▸ Available data:
--

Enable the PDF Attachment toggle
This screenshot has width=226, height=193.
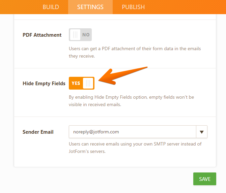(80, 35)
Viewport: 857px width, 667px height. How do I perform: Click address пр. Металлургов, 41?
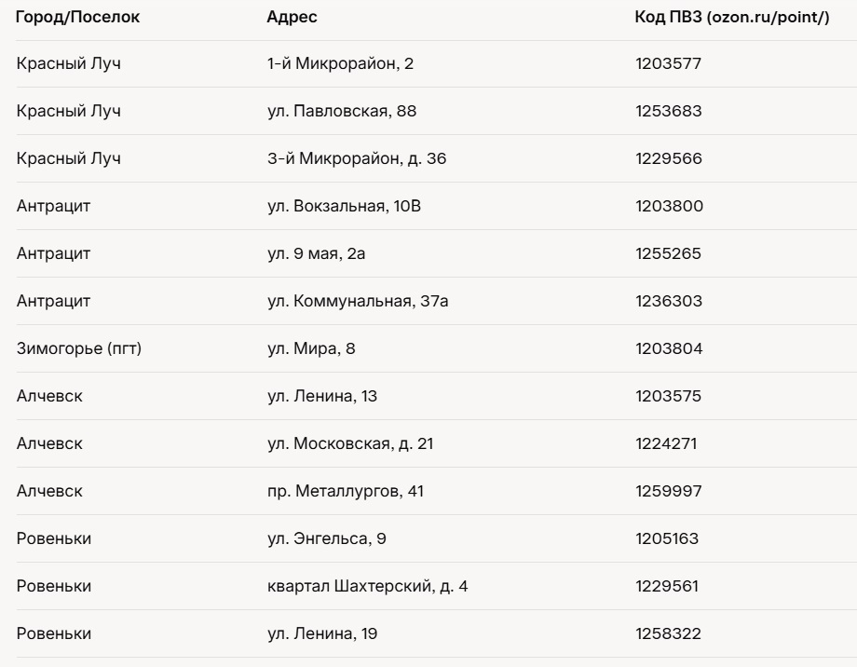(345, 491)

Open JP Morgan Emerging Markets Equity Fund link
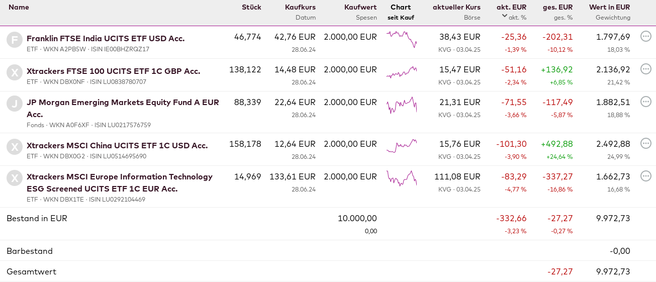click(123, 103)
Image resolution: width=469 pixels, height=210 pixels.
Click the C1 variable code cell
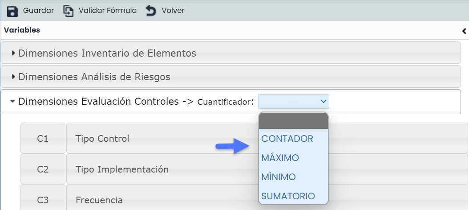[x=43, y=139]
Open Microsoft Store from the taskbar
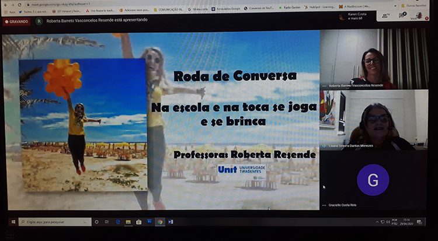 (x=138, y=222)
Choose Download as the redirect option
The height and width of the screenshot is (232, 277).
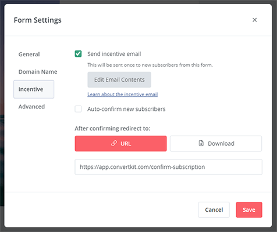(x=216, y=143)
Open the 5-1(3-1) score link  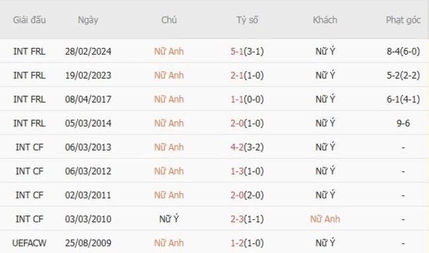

--

▸ Prompt: Retype the entries above word for word, minus any images.

▸ Answer area:
Enable the PDF Attachment toggle
This screenshot has width=226, height=193.
(80, 35)
Viewport: 857px width, 667px height. How do I perform: Click address пр. Металлургов, 41?
(345, 491)

Open JP Morgan Emerging Markets Equity Fund link
click(123, 103)
Image resolution: width=469 pixels, height=210 pixels.
Click the C1 variable code cell
[x=43, y=139]
Open Microsoft Store from the taskbar
 (x=138, y=222)
Choose Download as the redirect option
The height and width of the screenshot is (232, 277).
(x=216, y=143)
Open the 5-1(3-1) score link  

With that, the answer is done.